● Input data

= = = = =

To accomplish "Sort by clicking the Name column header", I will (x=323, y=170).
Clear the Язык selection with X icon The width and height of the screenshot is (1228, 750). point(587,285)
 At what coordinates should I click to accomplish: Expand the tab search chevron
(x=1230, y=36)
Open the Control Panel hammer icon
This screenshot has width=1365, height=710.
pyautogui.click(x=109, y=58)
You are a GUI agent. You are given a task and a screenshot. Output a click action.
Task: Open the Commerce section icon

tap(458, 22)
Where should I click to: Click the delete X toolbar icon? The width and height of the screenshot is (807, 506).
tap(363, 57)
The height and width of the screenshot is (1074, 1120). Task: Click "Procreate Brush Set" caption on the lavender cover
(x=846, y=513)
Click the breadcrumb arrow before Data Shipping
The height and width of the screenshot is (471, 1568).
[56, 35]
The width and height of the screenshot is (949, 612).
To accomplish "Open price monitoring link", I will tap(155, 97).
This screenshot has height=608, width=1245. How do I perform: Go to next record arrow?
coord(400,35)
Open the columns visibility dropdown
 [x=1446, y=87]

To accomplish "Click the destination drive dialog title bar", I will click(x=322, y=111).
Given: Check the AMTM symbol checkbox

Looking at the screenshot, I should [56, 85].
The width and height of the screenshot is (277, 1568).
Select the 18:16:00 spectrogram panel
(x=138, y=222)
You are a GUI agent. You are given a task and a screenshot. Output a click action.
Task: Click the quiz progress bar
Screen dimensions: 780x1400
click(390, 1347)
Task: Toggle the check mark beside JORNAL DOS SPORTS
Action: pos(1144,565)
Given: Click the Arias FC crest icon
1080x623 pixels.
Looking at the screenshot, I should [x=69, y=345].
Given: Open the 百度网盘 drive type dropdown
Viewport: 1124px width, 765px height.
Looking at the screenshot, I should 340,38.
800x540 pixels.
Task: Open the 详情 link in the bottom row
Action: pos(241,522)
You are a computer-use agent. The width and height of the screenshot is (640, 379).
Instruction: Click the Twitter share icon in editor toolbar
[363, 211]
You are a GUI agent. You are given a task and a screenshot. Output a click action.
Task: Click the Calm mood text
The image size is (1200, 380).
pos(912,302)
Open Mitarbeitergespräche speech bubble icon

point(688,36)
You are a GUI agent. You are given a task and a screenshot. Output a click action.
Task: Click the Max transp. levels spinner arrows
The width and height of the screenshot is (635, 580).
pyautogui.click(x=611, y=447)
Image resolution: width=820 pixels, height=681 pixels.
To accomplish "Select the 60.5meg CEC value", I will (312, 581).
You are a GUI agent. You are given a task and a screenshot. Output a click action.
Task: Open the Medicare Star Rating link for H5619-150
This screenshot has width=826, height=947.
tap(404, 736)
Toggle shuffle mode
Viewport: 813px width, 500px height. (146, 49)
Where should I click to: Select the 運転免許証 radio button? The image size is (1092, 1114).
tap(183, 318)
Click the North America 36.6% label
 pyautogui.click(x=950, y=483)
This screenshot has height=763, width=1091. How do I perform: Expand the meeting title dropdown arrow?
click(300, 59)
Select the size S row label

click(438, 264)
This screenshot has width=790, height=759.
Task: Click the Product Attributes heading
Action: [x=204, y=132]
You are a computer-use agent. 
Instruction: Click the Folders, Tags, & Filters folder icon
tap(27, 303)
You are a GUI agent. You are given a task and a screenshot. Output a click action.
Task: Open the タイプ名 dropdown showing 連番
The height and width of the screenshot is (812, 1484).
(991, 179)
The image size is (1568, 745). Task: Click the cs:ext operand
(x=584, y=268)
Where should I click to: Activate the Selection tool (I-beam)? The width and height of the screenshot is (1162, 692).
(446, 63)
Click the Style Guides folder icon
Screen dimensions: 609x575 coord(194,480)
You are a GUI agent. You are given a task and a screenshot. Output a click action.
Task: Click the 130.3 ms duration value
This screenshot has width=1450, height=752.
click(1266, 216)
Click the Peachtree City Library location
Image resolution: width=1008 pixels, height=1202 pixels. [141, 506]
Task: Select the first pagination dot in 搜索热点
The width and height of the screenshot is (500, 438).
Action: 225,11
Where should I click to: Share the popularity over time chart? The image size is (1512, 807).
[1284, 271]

= = = = =

● Task directions
In the data above, find the line with "This screenshot has height=608, width=1245." and the line with "Task: Click the Calm mood text". Retype both, plus every line between them, exactly.

● Solution to the exercise
This screenshot has height=608, width=1245. How do I perform: Go to next record arrow?
coord(400,35)
Open the columns visibility dropdown
 [x=1446, y=87]

To accomplish "Click the destination drive dialog title bar", I will click(x=322, y=111).
Given: Check the AMTM symbol checkbox

Looking at the screenshot, I should [56, 85].
The width and height of the screenshot is (277, 1568).
Select the 18:16:00 spectrogram panel
(x=138, y=222)
You are a GUI agent. You are given a task and a screenshot. Output a click action.
Task: Click the quiz progress bar
Screen dimensions: 780x1400
click(390, 1347)
Task: Toggle the check mark beside JORNAL DOS SPORTS
Action: pos(1144,565)
Given: Click the Arias FC crest icon
1080x623 pixels.
Looking at the screenshot, I should [x=69, y=345].
Given: Open the 百度网盘 drive type dropdown
Viewport: 1124px width, 765px height.
Looking at the screenshot, I should 340,38.
800x540 pixels.
Task: Open the 详情 link in the bottom row
Action: pos(241,522)
You are a computer-use agent. The width and height of the screenshot is (640, 379).
Instruction: Click the Twitter share icon in editor toolbar
[363, 211]
You are a GUI agent. You are given a task and a screenshot. Output a click action.
Task: Click the Calm mood text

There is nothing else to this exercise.